[Your objective]:
Among the entries below, find the lines that hold the word "thumbnail" and report them.

[Given records]:
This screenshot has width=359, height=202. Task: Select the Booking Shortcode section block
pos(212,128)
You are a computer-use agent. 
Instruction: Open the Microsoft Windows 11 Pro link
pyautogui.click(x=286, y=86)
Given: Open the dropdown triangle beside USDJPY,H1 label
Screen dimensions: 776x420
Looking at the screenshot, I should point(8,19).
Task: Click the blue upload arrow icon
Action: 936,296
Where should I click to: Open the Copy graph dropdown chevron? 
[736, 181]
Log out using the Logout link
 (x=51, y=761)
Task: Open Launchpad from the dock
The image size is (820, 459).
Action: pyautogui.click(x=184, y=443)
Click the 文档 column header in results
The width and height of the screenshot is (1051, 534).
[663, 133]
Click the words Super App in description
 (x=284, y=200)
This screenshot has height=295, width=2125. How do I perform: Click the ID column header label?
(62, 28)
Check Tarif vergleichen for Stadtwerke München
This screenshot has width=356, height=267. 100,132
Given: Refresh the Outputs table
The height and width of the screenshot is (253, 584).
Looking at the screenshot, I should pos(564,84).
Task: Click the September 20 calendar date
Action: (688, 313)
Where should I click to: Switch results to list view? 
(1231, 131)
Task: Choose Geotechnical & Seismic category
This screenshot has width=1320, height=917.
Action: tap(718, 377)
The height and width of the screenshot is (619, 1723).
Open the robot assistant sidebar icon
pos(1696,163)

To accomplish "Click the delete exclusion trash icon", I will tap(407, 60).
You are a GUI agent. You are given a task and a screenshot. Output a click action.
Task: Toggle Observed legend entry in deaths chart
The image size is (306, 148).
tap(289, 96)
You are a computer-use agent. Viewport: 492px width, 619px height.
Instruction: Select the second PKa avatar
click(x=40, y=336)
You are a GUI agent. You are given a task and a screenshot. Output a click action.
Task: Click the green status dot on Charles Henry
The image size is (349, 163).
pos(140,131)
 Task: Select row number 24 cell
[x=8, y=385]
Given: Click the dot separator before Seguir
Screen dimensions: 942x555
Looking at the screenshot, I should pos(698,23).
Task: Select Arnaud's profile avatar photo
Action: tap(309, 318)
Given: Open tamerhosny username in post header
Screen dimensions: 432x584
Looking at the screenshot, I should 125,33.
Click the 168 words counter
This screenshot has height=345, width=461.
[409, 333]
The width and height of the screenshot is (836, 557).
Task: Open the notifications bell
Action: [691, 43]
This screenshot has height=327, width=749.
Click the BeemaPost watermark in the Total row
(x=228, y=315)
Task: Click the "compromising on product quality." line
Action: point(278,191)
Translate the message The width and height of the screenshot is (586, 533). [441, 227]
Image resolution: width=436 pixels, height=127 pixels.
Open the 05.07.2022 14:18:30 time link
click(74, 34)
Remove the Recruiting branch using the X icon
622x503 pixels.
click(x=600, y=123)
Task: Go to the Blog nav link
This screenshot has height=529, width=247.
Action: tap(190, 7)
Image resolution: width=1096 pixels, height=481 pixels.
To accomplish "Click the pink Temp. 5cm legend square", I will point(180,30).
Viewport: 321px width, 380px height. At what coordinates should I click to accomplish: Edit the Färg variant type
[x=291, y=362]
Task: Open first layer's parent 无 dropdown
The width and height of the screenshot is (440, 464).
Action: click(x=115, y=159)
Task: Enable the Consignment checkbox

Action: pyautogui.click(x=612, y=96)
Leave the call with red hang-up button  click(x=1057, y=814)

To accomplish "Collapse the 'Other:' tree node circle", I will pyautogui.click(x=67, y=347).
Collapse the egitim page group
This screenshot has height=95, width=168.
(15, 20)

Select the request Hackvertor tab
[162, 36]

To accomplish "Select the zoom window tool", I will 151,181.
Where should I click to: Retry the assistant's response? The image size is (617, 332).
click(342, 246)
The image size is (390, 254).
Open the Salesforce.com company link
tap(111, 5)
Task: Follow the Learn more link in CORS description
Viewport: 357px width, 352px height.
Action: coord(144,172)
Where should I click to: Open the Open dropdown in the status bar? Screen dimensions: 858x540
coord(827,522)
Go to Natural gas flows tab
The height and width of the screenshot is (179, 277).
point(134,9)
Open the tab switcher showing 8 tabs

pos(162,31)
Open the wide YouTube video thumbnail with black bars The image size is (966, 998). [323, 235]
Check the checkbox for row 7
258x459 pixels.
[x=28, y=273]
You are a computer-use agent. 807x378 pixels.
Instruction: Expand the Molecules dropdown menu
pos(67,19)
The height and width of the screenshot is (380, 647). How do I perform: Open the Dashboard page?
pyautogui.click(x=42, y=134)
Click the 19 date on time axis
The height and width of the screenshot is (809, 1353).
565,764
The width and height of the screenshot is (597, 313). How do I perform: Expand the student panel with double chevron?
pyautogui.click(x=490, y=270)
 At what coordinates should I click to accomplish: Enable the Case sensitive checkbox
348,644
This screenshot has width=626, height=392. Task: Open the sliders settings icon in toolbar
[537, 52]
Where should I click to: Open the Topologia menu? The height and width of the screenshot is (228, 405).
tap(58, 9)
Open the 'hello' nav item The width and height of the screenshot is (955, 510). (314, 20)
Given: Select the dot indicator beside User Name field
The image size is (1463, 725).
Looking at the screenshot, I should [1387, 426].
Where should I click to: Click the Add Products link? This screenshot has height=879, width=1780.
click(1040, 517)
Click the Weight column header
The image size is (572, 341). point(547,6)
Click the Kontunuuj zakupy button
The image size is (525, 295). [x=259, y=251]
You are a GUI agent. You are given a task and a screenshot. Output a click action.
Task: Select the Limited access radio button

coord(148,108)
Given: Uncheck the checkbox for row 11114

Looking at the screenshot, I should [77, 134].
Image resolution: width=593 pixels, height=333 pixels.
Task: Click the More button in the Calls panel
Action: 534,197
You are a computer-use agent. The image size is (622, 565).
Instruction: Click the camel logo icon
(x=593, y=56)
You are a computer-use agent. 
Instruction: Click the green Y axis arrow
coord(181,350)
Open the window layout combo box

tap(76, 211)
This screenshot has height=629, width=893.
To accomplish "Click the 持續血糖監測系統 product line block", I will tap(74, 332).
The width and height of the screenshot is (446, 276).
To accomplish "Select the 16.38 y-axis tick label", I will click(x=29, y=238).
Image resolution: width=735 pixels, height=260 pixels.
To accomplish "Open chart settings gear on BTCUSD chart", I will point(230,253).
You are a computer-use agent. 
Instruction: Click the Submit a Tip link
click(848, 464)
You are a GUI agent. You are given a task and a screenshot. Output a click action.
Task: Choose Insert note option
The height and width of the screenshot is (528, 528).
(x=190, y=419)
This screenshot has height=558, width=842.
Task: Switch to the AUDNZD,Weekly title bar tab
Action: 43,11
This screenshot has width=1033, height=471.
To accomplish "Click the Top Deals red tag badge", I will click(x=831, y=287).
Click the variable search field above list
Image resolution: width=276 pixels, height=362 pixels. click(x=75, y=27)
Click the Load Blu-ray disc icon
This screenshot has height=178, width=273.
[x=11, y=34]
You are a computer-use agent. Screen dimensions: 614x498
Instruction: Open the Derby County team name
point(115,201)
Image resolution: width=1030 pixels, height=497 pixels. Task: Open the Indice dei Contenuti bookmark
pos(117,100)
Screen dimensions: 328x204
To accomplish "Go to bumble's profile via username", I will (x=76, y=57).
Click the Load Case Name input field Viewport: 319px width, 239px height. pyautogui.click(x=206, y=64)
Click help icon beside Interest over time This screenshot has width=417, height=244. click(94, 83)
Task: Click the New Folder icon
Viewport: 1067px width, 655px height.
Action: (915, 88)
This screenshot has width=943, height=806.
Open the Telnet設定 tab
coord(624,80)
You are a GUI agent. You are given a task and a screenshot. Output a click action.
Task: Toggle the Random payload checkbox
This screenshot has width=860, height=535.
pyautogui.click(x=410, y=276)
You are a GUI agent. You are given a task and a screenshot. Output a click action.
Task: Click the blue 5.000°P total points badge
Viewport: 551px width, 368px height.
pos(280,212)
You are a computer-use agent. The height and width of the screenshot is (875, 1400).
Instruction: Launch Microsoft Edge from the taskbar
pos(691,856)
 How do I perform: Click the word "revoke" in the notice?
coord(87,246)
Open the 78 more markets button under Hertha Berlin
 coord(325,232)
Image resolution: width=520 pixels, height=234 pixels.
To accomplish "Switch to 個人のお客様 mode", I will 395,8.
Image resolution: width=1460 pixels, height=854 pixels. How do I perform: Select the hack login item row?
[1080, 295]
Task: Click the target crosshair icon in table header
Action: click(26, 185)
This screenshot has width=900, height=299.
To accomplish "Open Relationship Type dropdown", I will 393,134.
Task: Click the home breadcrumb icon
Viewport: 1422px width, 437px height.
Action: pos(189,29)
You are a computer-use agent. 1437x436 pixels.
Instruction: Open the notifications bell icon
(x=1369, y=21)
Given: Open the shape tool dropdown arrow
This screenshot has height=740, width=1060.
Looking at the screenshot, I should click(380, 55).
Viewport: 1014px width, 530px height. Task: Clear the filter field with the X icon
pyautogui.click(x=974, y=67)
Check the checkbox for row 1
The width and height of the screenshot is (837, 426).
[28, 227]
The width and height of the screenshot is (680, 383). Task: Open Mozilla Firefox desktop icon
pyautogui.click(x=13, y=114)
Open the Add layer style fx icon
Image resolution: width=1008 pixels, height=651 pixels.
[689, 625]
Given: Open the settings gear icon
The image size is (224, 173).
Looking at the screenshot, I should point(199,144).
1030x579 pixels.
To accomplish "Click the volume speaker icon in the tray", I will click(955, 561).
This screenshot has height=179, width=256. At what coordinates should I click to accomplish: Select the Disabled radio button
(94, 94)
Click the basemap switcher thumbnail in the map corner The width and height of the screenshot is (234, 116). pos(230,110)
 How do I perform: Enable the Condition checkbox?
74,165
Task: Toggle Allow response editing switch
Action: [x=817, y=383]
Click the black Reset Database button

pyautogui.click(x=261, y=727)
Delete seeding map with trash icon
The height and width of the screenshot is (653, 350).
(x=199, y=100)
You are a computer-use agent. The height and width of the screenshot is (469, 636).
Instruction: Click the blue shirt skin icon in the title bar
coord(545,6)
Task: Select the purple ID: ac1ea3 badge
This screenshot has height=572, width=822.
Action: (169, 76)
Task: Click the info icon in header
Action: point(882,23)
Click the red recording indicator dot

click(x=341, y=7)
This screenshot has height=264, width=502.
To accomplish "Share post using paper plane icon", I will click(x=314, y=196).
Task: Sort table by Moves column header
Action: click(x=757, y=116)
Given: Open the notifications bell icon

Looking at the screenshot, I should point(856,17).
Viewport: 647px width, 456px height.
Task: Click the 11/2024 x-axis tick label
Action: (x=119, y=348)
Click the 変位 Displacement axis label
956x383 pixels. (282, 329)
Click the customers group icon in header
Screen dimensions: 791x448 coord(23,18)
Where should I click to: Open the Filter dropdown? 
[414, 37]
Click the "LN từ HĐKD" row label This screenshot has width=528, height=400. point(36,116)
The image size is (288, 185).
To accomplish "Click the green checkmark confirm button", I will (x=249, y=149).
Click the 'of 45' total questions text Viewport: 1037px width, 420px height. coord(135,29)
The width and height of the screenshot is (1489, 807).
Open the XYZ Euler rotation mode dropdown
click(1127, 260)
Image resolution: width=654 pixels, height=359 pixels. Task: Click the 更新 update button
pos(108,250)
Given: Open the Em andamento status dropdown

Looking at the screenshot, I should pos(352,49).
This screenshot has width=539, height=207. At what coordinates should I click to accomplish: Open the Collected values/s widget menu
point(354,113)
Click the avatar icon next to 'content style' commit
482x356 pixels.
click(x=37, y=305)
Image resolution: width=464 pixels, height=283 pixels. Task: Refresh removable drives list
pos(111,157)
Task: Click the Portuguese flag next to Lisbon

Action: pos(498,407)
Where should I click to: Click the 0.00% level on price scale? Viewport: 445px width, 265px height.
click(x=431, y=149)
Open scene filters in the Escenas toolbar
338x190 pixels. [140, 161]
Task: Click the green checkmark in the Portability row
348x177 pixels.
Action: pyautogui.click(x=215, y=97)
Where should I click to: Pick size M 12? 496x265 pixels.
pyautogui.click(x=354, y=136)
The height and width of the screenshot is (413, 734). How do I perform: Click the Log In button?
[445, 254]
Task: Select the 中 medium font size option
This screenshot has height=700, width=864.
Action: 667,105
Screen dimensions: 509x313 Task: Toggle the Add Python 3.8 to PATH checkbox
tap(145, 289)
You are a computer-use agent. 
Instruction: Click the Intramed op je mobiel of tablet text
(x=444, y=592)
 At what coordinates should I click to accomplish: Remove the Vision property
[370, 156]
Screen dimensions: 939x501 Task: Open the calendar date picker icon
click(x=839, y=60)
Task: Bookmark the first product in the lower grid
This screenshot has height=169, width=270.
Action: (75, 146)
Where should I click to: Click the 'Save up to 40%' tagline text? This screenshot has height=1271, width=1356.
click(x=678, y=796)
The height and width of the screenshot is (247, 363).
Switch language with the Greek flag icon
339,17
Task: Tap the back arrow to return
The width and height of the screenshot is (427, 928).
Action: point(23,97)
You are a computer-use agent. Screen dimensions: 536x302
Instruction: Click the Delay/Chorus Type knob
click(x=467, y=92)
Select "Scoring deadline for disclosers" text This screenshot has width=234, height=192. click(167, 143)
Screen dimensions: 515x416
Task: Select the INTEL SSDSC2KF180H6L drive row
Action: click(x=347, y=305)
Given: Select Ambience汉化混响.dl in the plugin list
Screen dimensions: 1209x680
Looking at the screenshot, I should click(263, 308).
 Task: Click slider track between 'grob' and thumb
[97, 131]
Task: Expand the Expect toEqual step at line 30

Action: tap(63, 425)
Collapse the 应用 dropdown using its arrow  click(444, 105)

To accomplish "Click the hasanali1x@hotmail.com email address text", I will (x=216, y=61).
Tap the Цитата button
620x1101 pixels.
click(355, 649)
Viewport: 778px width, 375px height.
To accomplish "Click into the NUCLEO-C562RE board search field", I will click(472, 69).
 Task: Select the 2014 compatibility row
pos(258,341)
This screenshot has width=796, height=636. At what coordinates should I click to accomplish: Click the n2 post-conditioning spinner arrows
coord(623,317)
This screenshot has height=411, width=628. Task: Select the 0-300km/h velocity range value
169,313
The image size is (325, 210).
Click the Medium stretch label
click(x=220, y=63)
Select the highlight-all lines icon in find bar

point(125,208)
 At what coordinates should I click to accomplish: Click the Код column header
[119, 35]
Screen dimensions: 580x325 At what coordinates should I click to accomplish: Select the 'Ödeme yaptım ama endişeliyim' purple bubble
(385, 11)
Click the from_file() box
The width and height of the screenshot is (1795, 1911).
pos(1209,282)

[Result of this task]:
Open the wide YouTube video thumbnail with black bars The image size is (966, 998). [323, 235]
Click the basemap switcher thumbnail in the map corner The width and height of the screenshot is (234, 116). pos(230,110)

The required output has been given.